From the data below, set down exactly the lines between the one holding "Click the 提问 link in the navbar" and the one holding "Open the search", inclusive, and no others.

● EXERCISE INPUT:
--- START ---

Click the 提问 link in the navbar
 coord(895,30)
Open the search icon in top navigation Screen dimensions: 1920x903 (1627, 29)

--- END ---
--- START ---

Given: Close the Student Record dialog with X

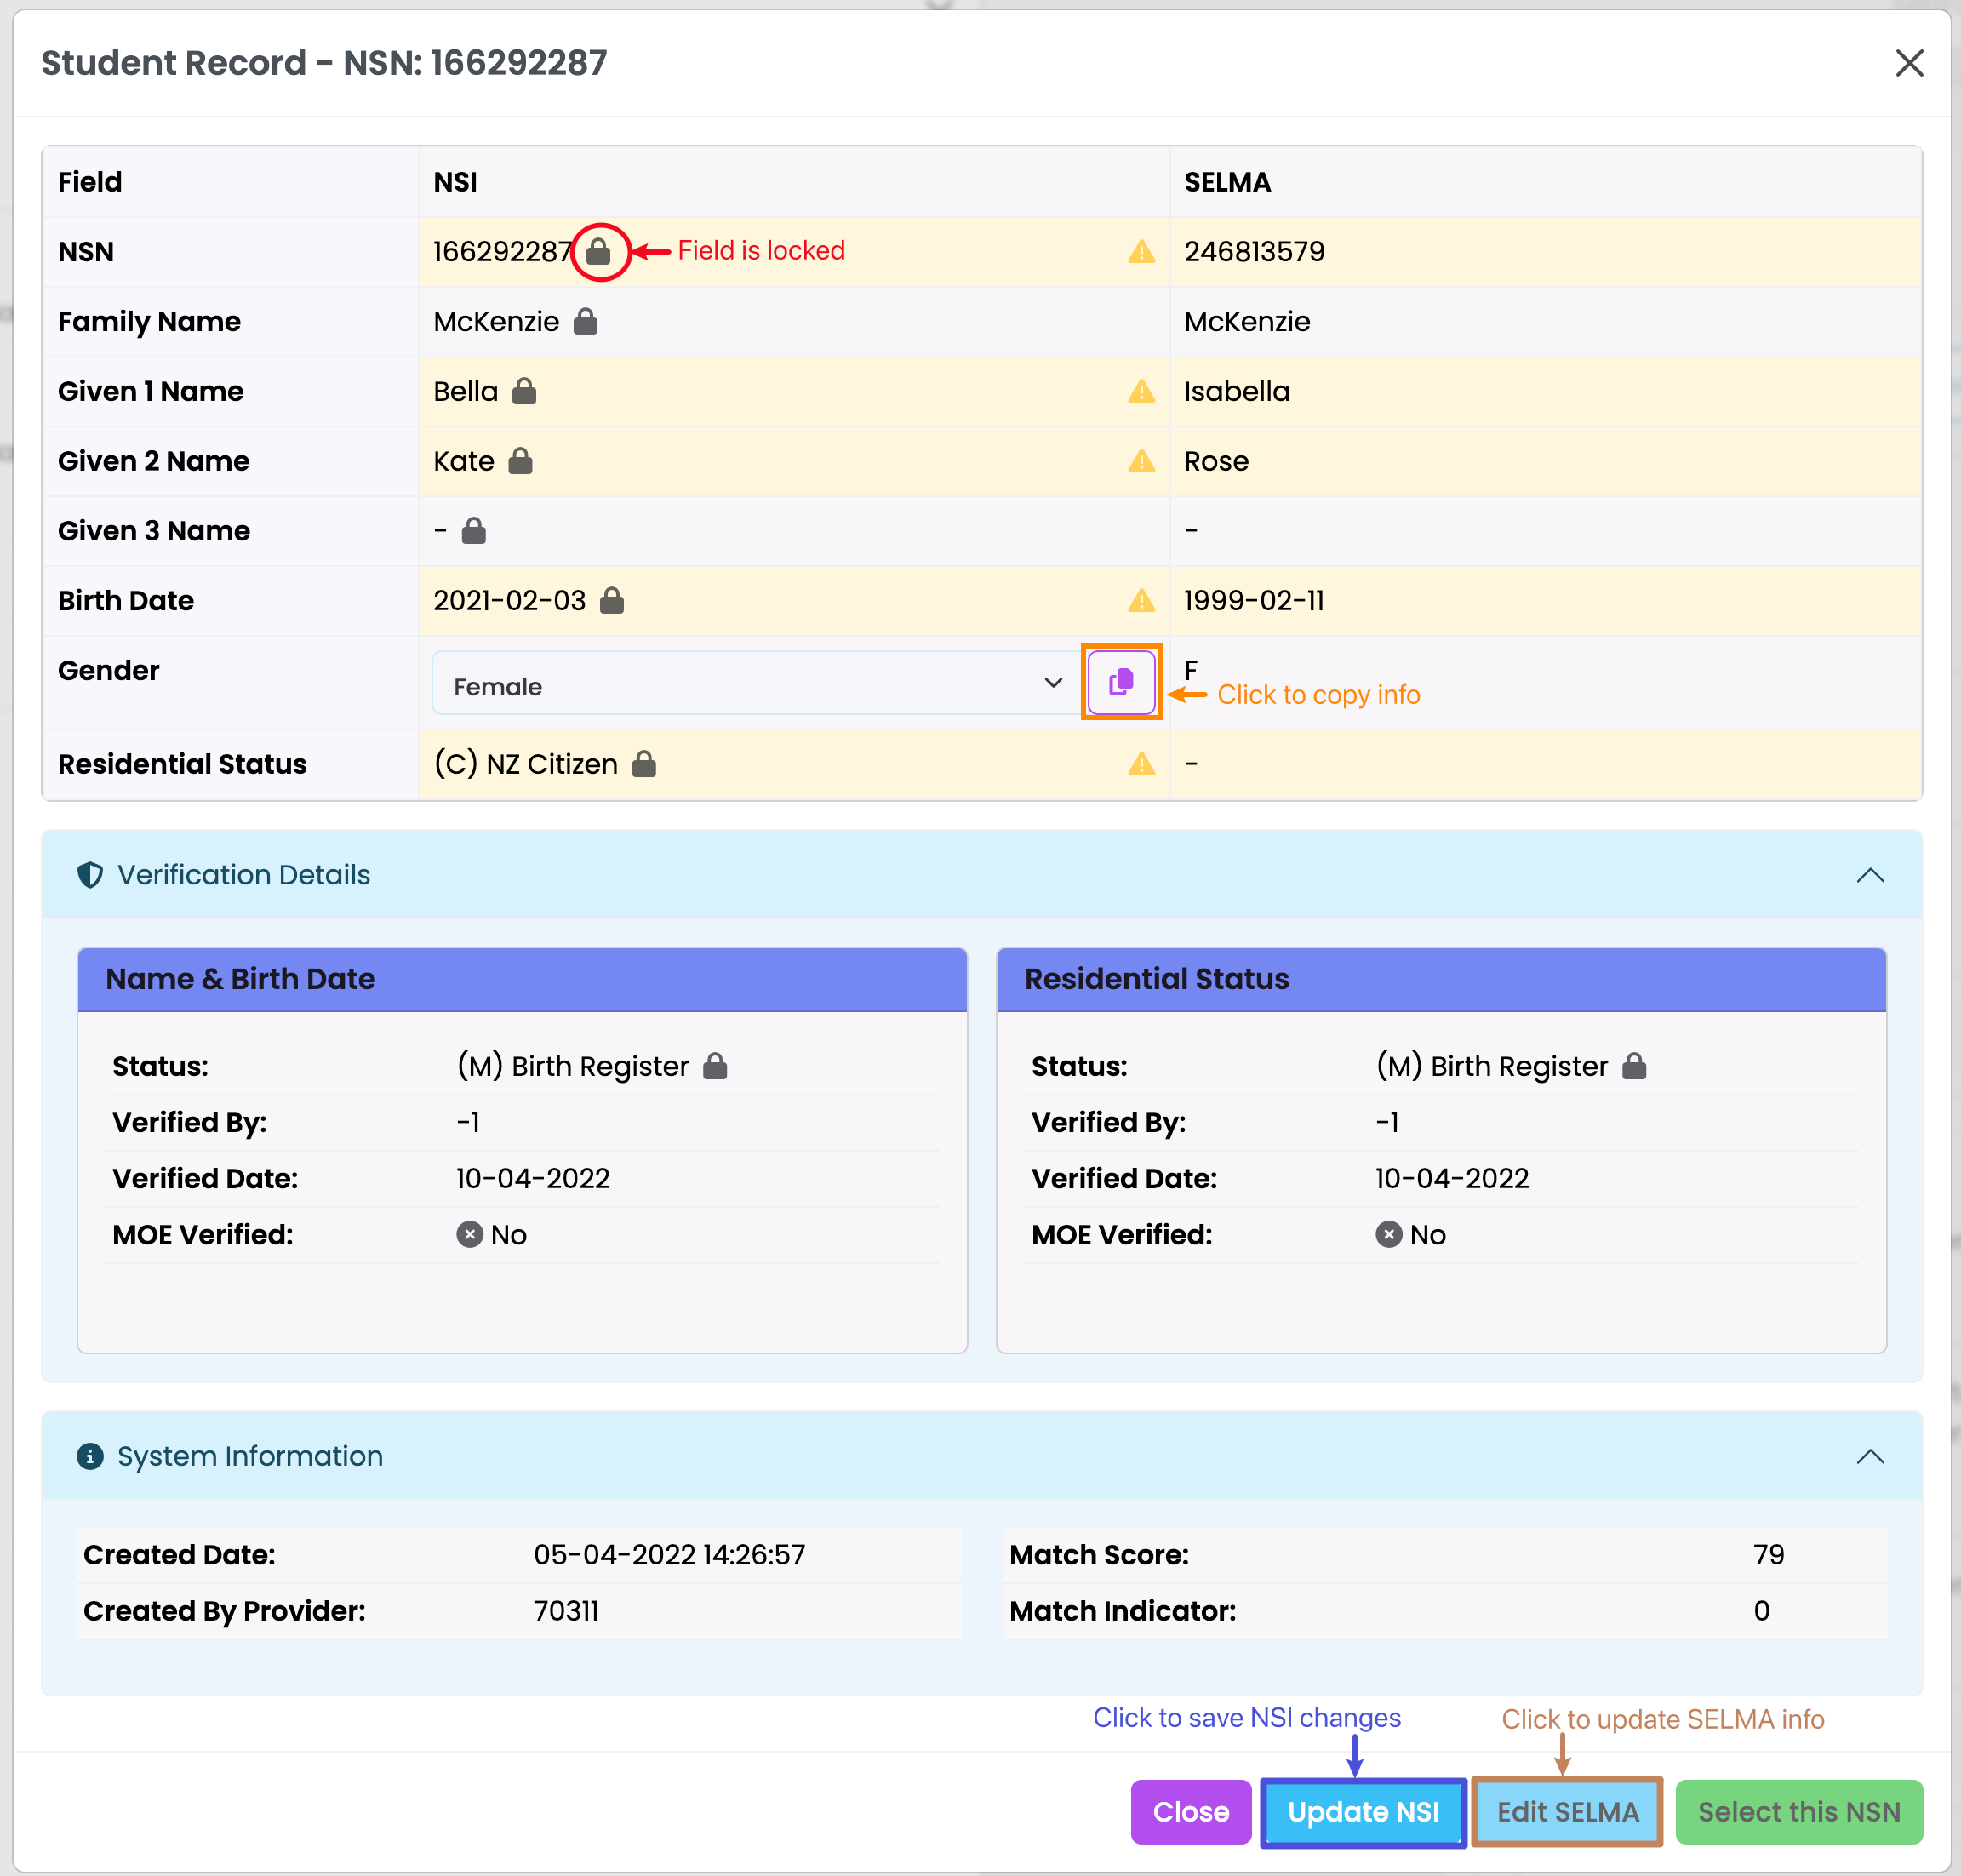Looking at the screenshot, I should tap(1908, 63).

--- END ---

● SOLUTION TO THIS EXERCISE:
Click the 提问 link in the navbar
 coord(895,30)
Open the search icon in top navigation Screen dimensions: 1920x903 (1627, 29)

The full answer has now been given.